O diretor geral do Instituto Médico-Legal (IML) do Paraná, Francisco Moraes, que completa 39 anos na função de médico-legista e um dos profissionais mais conceituados do País, exumou ontem os corpos dos quatro rapazes assassinados na Favela Monsenhor Guilherme, em Foz do Iguaçu. Ele disse que o laudo da exumação deve elucidar vários pontos da operação policial.
Moraes afirmou que as principais questões a ser esclarecidas é se houve troca de tiros entre os rapazes e a polícia, qual foi a direção dos projéteis e a distância em que foram efetuados os disparos. Segundo ele, o laudo que será emitido até quarta-feira vai esclarecer essas dúvidas. A versão da polícia é que os rapazes foram mortos porque reagiram à prisão.

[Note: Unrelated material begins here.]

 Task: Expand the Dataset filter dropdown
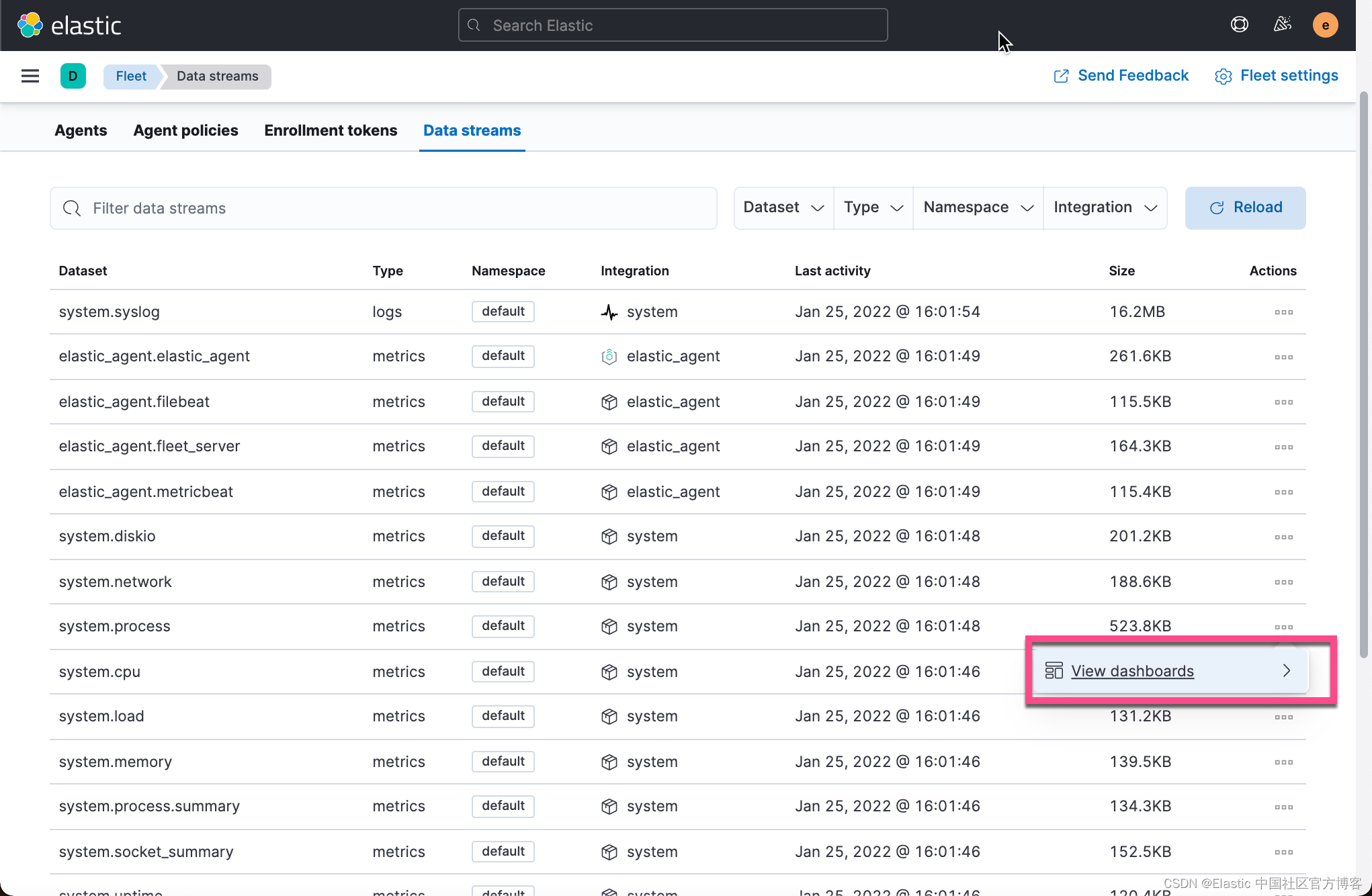tap(783, 208)
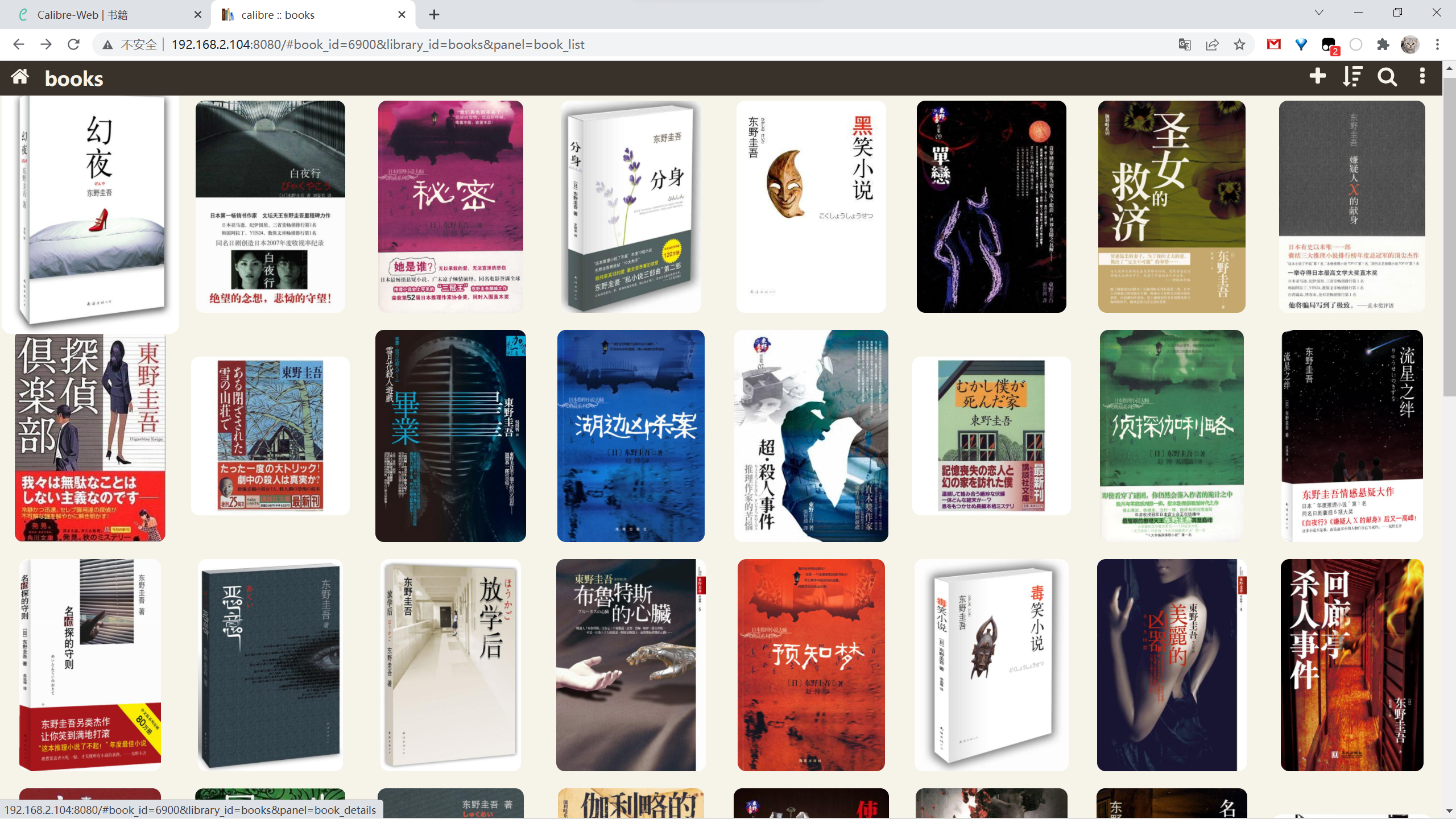The image size is (1456, 819).
Task: Click the search books magnifier icon
Action: pyautogui.click(x=1387, y=76)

Na presença de familiares e amigos, os corpos foram retirados dos túmulos no Cemitério Parque por volta de 15 horas. Até o final da tarde de ontem, a exumação que deveria demorar quatro horas, ainda não havia sido concluída. Além de Moraes, o chefe da Divisão de Interior do Instituto Médico-Legal, Marcos Miranda, e o diretor do órgão em Foz do Iguaçu, Jomar Giostri, acompanharam a perícia. Pelo menos oito pessoas, representando o Ministério Público, Procuradoria Geral de Justiça, Corregedoria da Polícia Civil e Centro de Direitos Humanos acompanharam o trabalho dos legistas.
O promotor Paulo José Resseler, membro da Promotoria de Investigações Criminais (PIC) disse que as dúvidas que o Ministério Público deseja ver esclarecidas são o motivo das mortes, quais as circustâncias e quem a polícia procurava na favela. ‘‘Queremos saber qual a distância dos disparos e se há tiros na nuca ou na cabeça, comuns em casos de execução’’, cobrou o coordenador criminal do Ministério Público, Dartagnan Abilhoa.